It all started a few months ago, when there was a treasure hunt going on. At that time in my life I was probably what the younger generation would call a bit emo, so perhaps I was more susceptible to being dragged into an addiction like this. It kept my mind of things, even though those things were probably important.
I would go through thousands of pages each day, hunting for “Secret Eggs”, and finding them became crucial. I went onto the forums and mingled with other egg obsessed people. The next month, there was an arts contest and I won a runner-up prize. The month after that there was a gifting contest, and I won one of the grand prizes. This gave me the courage to have a go at getting my hands on one of the most coveted pixels out there… but was I happy when I got it? Yes and no… now I had to get all the objects back that I traded for this item.
And that was when I realised that I was experiencing my very first gaming addiction. Not that I should not have recognised the signs ages ago – it had pretty much taken over my life. Some days, during the contests, I did not even bother to get out of my pyjamas – why waste time when I could be making my way towards that precious item? I delayed responding to emails of my family, would forget to call them, my housework got ignored, my social life suffered and I put on some pounds because of lack of exercise. My sleeping pattern got completely upside down to keep up with people in different time zones. Sunlight was something experienced only by coincidence, or if I really had to.
I made up all sorts of excuses for my addiction.

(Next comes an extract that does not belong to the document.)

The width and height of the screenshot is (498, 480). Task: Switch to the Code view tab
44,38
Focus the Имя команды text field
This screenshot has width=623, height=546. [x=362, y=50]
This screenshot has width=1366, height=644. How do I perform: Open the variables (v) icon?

The application was all about giving, and giving must be a good thing. A part of the donations went to charity, and preserving the world for future generations is important. It was all innocent, harmless, cute, an escape from the harsh reality of this world. But the truth of the matter is that however you twist and turn it, an addiction is an addiction.
How is this relevant to a Spiritual Newsletter? Why am I sharing my story with you? The reason is that this story is about escapism. Instead of dealing with the issues I needed to deal with, and solve them in a sensible manner, I hid away in a made-up reality. I gave myself the false illusion that everything was alright, and any and all issues could wait until tomorrow, or the day after, or the day after that. But, of course, the world doesn’t stop and those issues did not just go away because I wasn’t there to manage them. They only increased.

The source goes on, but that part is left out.